By exponentially adding — by quantitative overload — to language, we undermine the precision of language and thereby create a chaos of nonsense; and the result is that nonsense confiscates meaning.  Have you ever come across a person who takes a paragraph to convey the meaning of a single word?

By contrast, when you meet an individual who so succinctly states an idea and, with the sword of a sharp sentence, can slash a page to within a tidbit of profundity, you realize the benefit of brilliance over the darkness of ignorance.  Succinctness, precision, concise conceptual bundles — they are all important in conveying proper meaning; and “meaningfulness” is what persuades, while nonsense confounds and makes a conundrum of that which should be a vehicle of clarity.
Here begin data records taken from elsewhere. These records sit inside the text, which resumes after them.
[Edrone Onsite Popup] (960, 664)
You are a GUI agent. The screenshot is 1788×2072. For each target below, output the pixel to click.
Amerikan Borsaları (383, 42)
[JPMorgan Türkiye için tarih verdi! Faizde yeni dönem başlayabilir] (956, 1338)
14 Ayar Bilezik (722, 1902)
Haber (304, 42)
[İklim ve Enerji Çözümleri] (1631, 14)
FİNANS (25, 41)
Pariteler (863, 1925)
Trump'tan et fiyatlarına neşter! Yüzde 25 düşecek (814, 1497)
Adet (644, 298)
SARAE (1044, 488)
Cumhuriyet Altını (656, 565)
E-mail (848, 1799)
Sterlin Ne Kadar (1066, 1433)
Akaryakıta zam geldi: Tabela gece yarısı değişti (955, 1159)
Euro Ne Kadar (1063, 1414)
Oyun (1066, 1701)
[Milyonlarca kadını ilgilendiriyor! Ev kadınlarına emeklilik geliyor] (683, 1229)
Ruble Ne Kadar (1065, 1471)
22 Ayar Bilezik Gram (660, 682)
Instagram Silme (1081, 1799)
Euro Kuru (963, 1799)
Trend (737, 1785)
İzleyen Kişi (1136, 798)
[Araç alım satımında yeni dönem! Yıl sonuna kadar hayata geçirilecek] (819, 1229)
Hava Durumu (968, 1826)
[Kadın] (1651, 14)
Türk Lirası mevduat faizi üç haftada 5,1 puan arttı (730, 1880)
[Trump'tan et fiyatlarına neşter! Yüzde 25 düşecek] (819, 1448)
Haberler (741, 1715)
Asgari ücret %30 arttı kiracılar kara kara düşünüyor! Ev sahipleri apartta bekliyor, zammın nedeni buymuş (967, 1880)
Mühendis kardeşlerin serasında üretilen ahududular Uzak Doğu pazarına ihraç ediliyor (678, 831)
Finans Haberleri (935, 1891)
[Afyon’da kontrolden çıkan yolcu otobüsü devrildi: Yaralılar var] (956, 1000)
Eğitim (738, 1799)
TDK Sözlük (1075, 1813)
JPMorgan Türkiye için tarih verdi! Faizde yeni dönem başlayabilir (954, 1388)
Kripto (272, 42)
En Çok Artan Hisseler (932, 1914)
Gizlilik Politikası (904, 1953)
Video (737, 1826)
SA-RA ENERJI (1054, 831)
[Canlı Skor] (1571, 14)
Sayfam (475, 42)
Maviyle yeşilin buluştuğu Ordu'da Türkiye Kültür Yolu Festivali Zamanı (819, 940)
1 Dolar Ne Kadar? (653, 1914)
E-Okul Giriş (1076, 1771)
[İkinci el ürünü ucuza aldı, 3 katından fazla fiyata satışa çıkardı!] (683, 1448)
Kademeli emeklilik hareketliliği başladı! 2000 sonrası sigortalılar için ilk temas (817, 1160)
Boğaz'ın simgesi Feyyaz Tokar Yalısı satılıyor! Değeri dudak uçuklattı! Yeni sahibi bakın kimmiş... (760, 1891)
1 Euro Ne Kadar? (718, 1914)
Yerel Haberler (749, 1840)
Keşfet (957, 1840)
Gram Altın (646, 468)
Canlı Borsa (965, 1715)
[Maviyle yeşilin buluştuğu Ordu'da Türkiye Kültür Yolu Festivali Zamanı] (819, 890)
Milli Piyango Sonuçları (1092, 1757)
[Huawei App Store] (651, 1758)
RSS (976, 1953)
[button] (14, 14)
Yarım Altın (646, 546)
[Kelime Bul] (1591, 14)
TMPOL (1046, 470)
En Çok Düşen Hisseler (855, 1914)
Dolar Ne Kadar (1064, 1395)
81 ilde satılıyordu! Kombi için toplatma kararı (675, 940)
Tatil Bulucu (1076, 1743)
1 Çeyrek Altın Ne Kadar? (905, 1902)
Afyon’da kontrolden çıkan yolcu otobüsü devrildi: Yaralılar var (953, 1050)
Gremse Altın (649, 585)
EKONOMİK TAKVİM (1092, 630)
For Federal employees and U.S. Postal workers who suffer from a medical condition such that the medical condition prevents the Federal or Postal employee from performing one or more of the essential elements of one’s Federal or Postal job, the Applicant’s Statement of DisabilitySF 3112A — is the vehicle by which “meaning” is delivered.

Do not get sidetracked with the nonsense of too much explanation; and an overly abundant profusion of nonsense may in fact harm one’s case.  A balance between the short “bullet-point” approach and a meandering diatribe against one’s agency needs to be pinpointed.  Do not let nonsense confiscate meaning, thereby undermining the ultimate goal of a Federal Disability Retirement application: To obtain an approval from the U.S. Office of Personnel Management.